Figure 3.

Mitochondrial H₂O₂ production: diffusion and topology. (A) HyPer7 F500/F400 ratio in cytosol (NES, nuclear exclusion signal) and mitochondrial matrix (mito) of transiently transfected K562 cells exposed to different concentrations of H₂O₂. Data are the results of flow cytometry analysis. Each bar represents the mean of N replicates and the error bars denote the standard deviation (at [H₂O₂] ≤ 0.2 μM N=5, at [H₂O₂] > 0.2 μM N=3; *,** P < 0.05 versus control using unpaired t-test) (B) Images of HyPer7 and HyPerRed in different compartments of HeLa-Kyoto cells expressing mito-DAO before and after the addition of D-Ala.
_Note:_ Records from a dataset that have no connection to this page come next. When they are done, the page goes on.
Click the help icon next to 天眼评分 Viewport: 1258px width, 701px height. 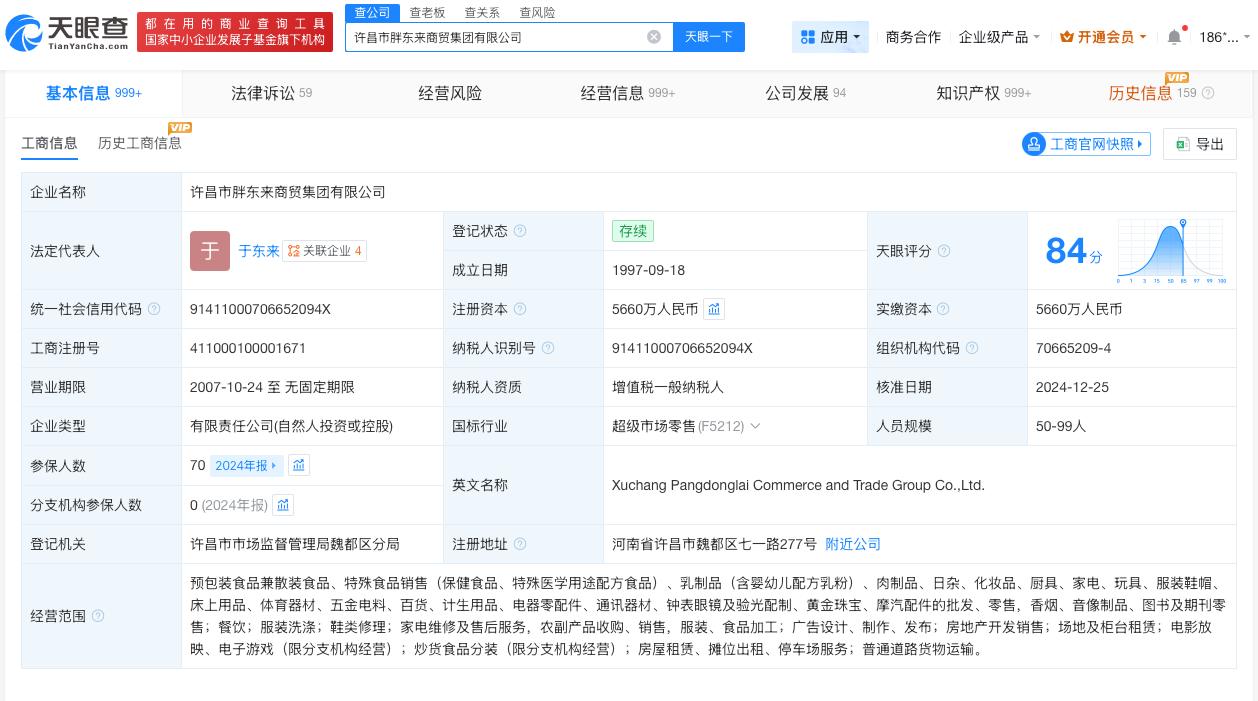coord(944,251)
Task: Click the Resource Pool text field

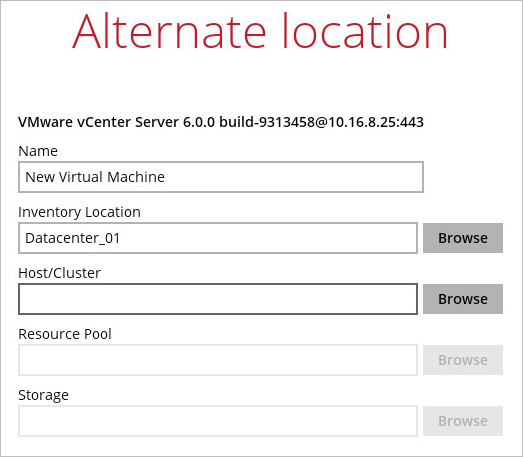Action: point(218,360)
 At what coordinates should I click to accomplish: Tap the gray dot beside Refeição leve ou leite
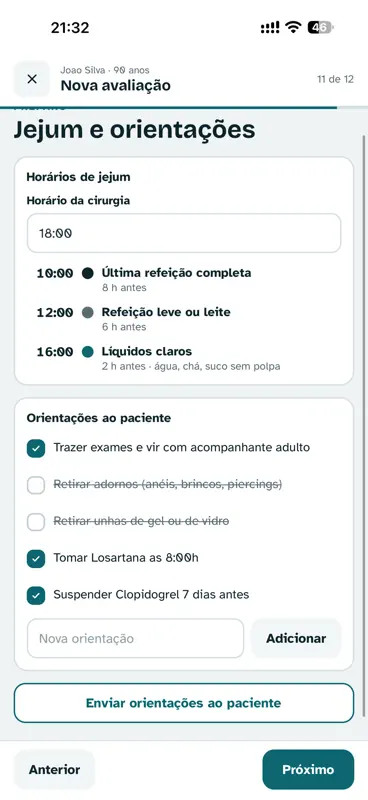click(88, 313)
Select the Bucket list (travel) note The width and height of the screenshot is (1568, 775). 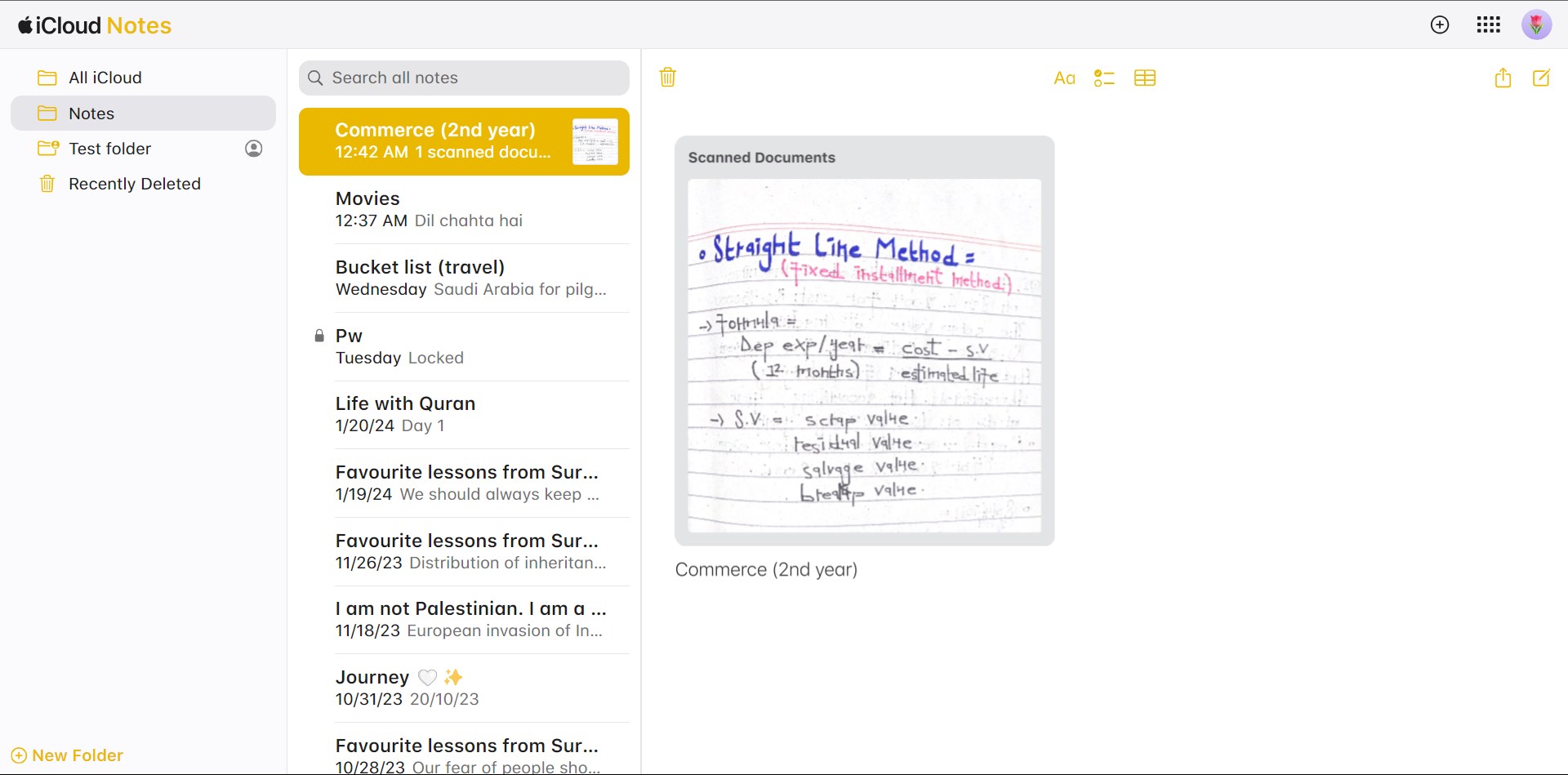point(464,278)
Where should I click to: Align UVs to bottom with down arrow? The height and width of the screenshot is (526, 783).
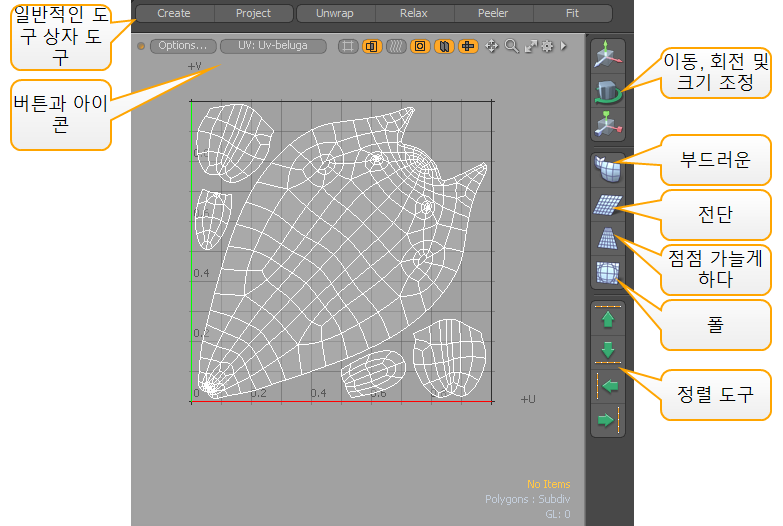coord(608,351)
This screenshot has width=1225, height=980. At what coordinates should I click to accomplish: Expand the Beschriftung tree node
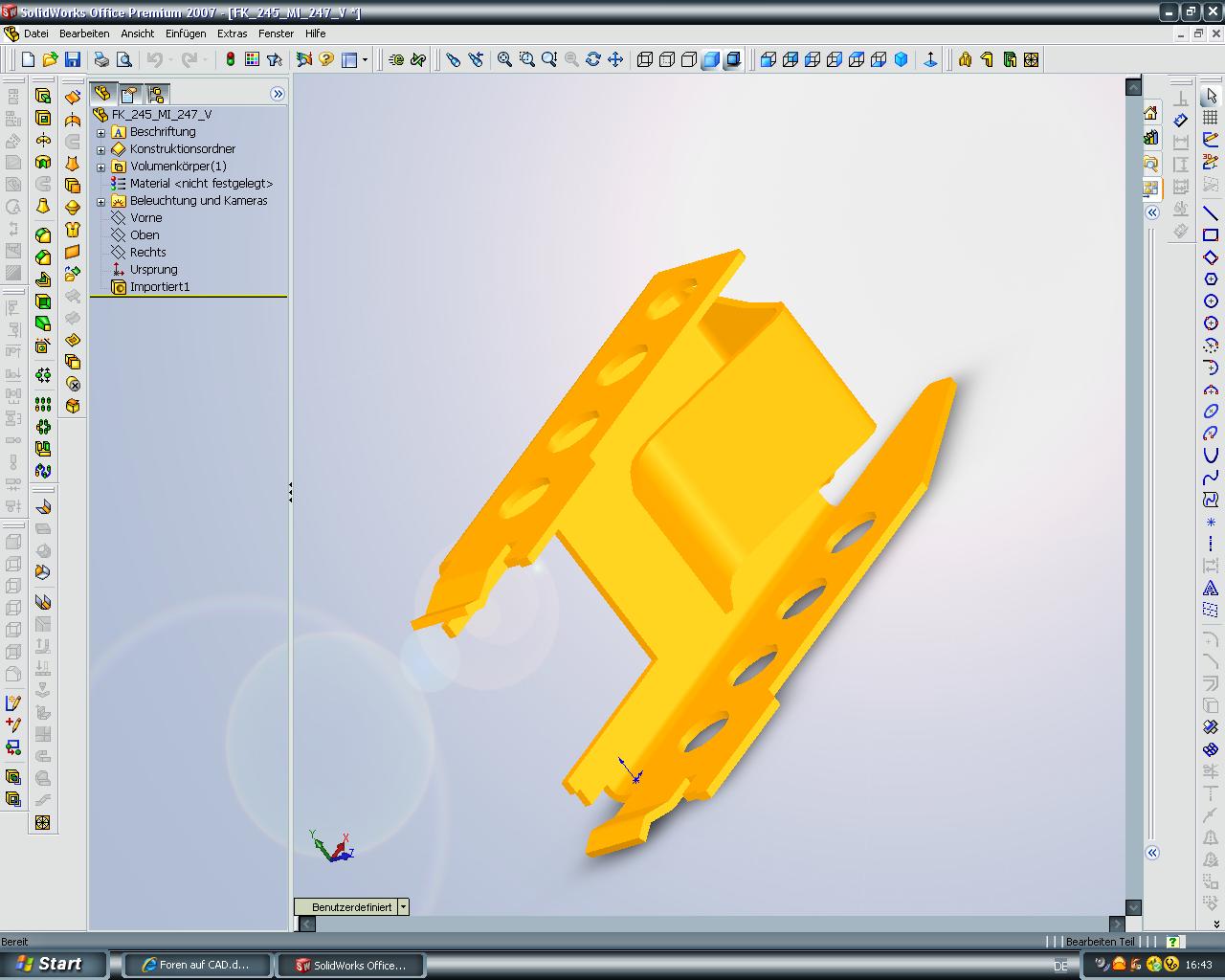[x=101, y=132]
HyPer7 is targeted to the mitochondrial matrix (mito, scale bar 20 μm), mitochondrial intermembrane space (IMS, scale bar 30 μm), cytosol (NES, nuclear export signal, scale bar 15 μm), nucleus (NLS, nuclear localization signal, scale bar 10 μm). Cells on the lowest panel were preincubated with auranofin (Aur). (C, D) H₂O₂ dynamics in various compartments of mito-DAO expressing cells in the absence (C) or in the presence (D) of auranofin detected with HyPer7 and HyPerRed. Traces represent mean and standard deviation from at least 10 cells in each of 3 biological replicates. (E, F) Flow cytometry histograms displaying mito-HyPer (E) and mito-HyPer7 (F) ratio signals in K562 cells exposed to rotenone. (G) HyPer7 ratio in cytosol (NES, nuclear exclusion signal) and mitochondrial matrix (mito) of transiently transfected K562 cells exposed to different concentrations of rotenone. Data are the results of flow cytometry analysis. Each bar represents the mean of four replicates and the error bars denote the standard deviation (* P < 0.05 versus control using unpaired t-test).